Four Factors of Culture
As leaders we need to relinquish control and trust our teams and give them ownership. The leaders should let the team solve the challenges in front of them, we can help them figure out parts. “They own the how”, so the team has ownership of the solution. As leaders we need to show integrity to the team and expect the same from them. We need to guide the team to have proper alignment with the business. By bringing all these together we create the proper culture.
Great Decision Filter
Pollyana gave us a great way to determine if we should build something or create a service. She called it the “Billboard Test” or essentially what is on the billboard for your new idea. She said we need to create something short and catchy to detail our new idea. If you can put together a good billboard slogan that people want to buy chances are it is something that resonates and you should move forward. When you have a brainstorming session you can use this to filter the ideas down.
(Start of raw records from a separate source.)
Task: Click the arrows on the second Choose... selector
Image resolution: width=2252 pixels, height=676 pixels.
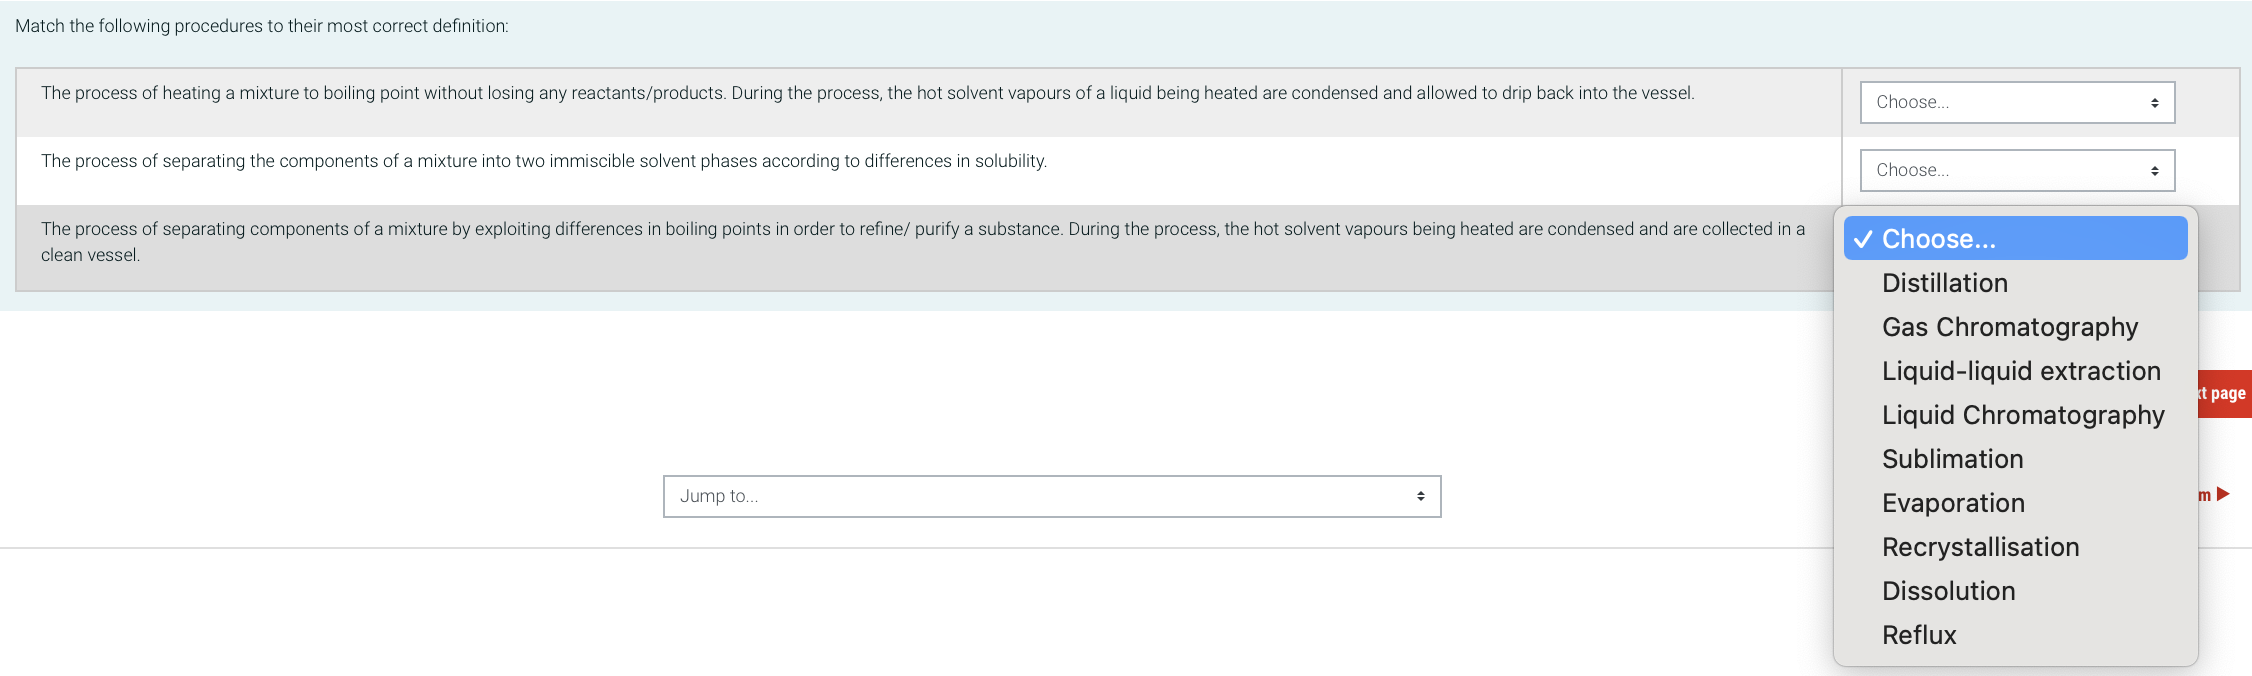Action: (x=2154, y=170)
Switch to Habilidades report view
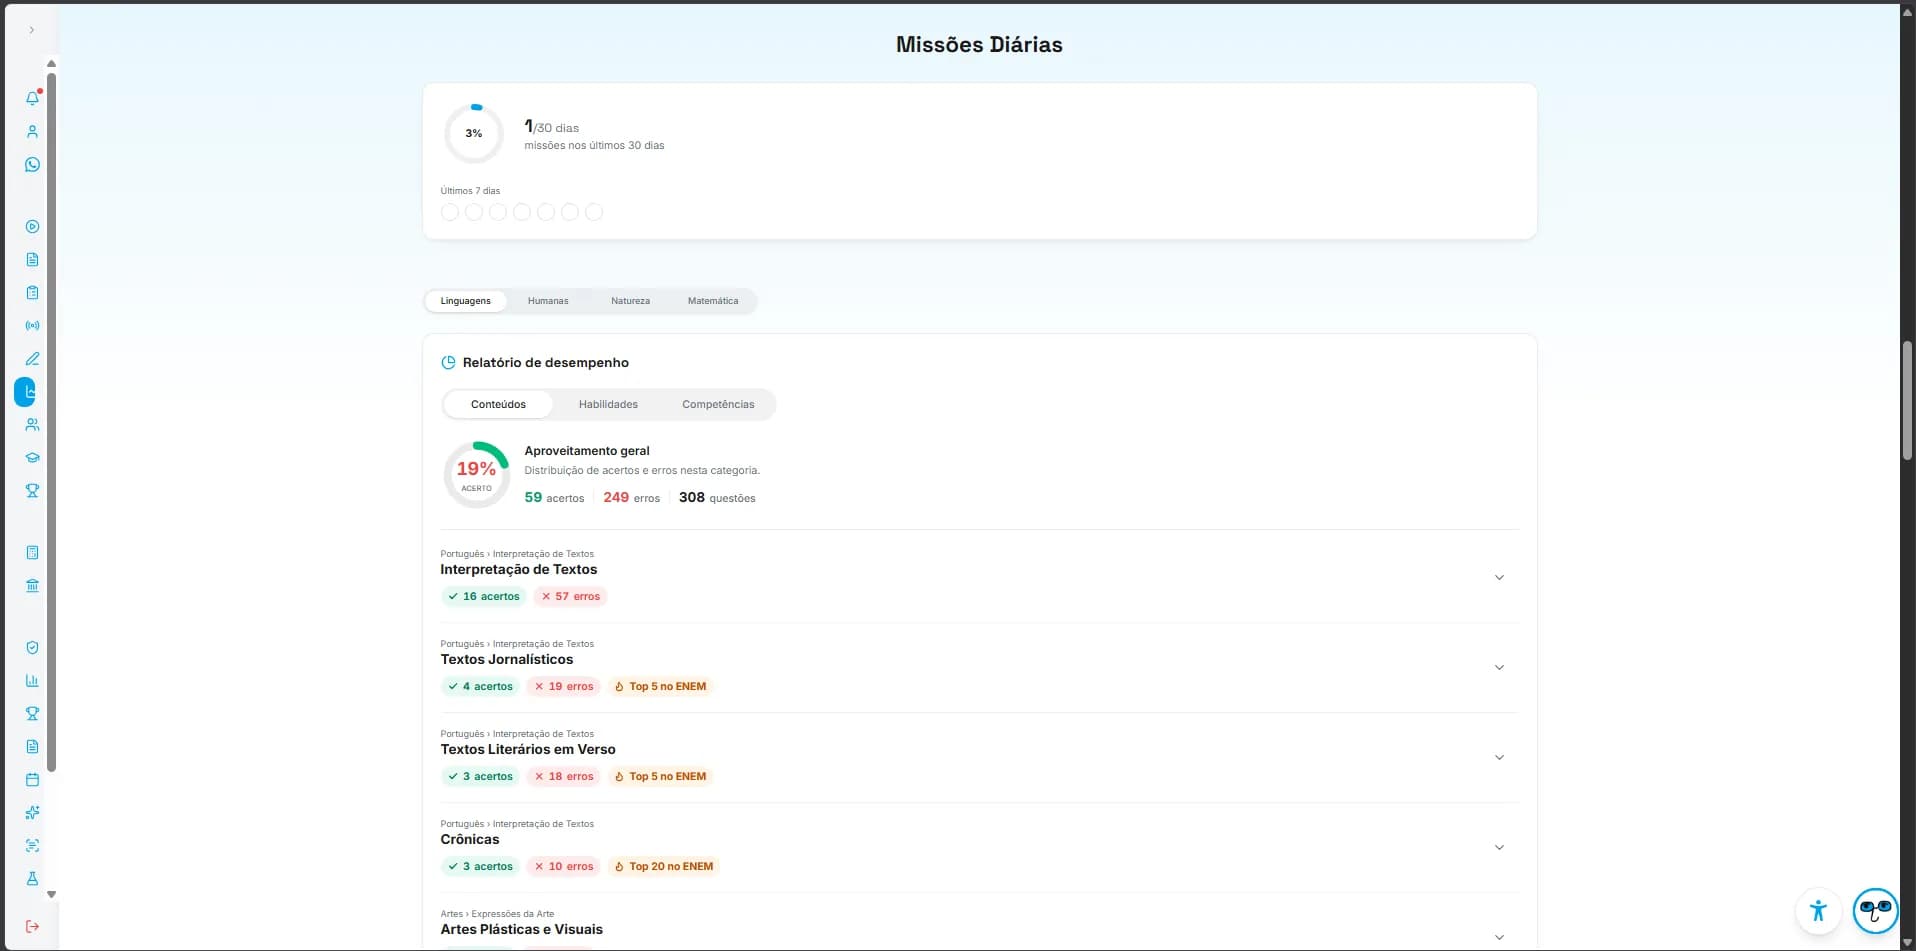The height and width of the screenshot is (951, 1916). [608, 404]
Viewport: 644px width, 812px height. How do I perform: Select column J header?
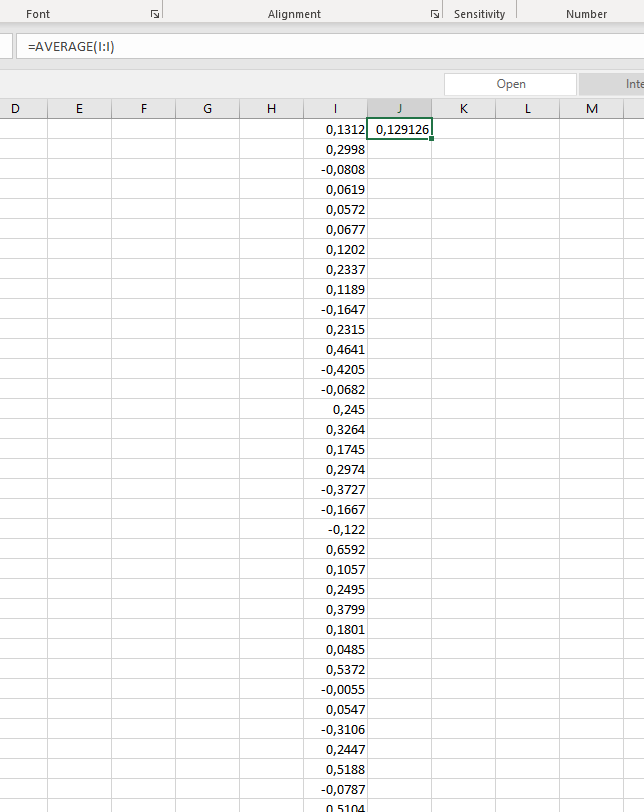click(x=399, y=109)
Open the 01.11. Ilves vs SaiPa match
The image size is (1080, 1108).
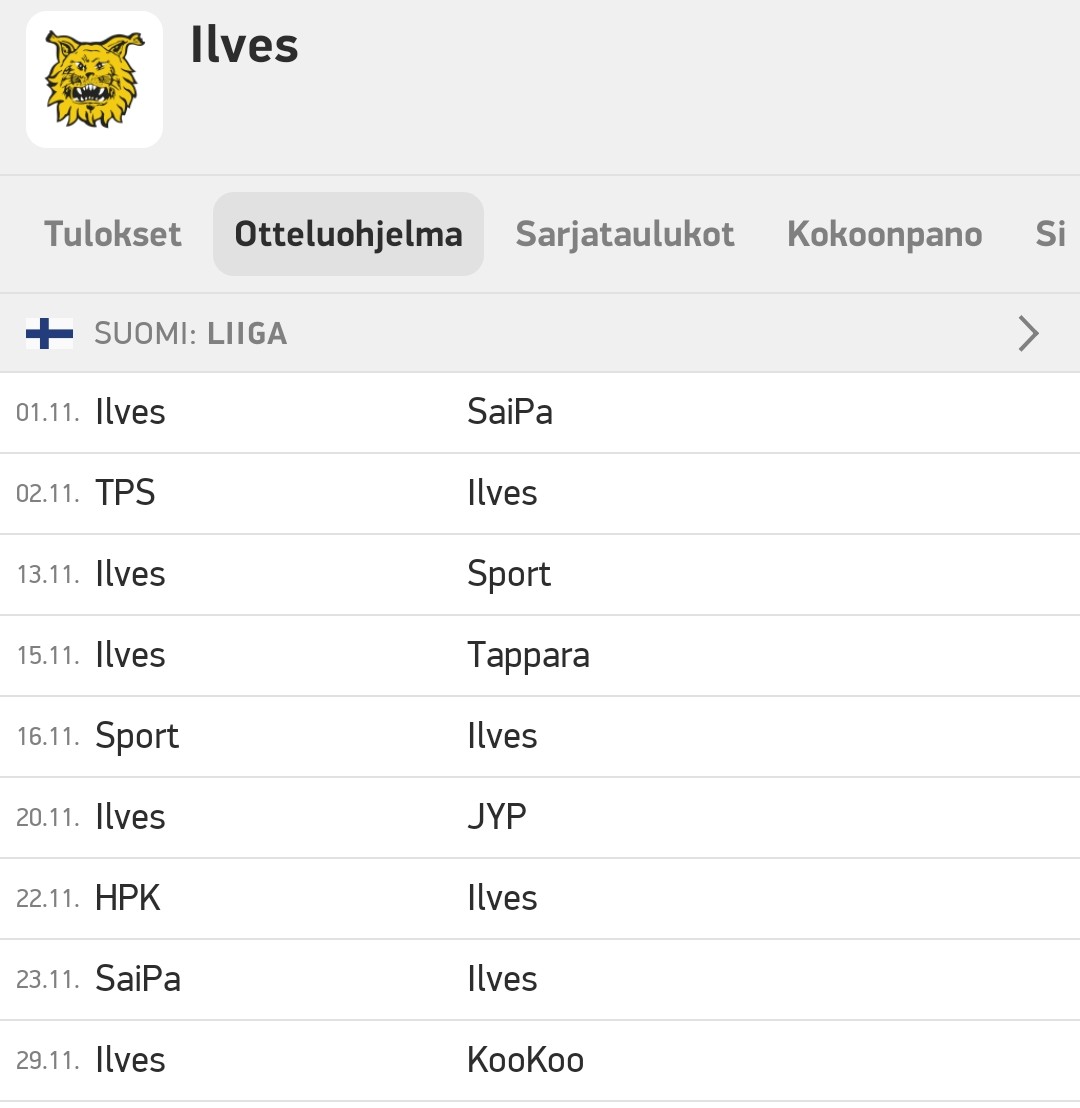540,413
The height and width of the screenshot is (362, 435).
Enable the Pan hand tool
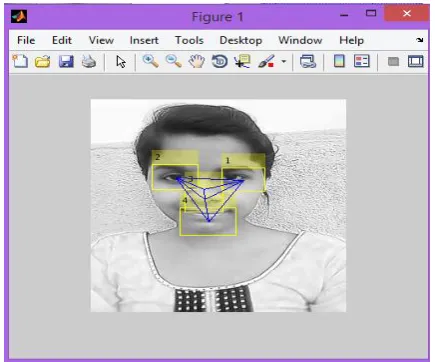click(197, 62)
She was adamant that leaders should only help people solve challenges and help them learn. The important part is when we are asked a question we can answer it directly and we take ownership. This can be the easy and quicker way, but we don’t help our team develop then. If we answer with a question like, “how do you want to solve this?” We let them retain ownership and help them learn at the same time.
Push decisions down
Pollyana spoke about a Stanford study that looked at organizational decisions. As leaders at higher levels made decisions they did so with less information. She mentioned a “Trust-Based” company that is detailed in the book The Seven Day Weekend: Changing the Way Work Works. In this company the leaders trust the people at the closest levels to the decision to make the right decision.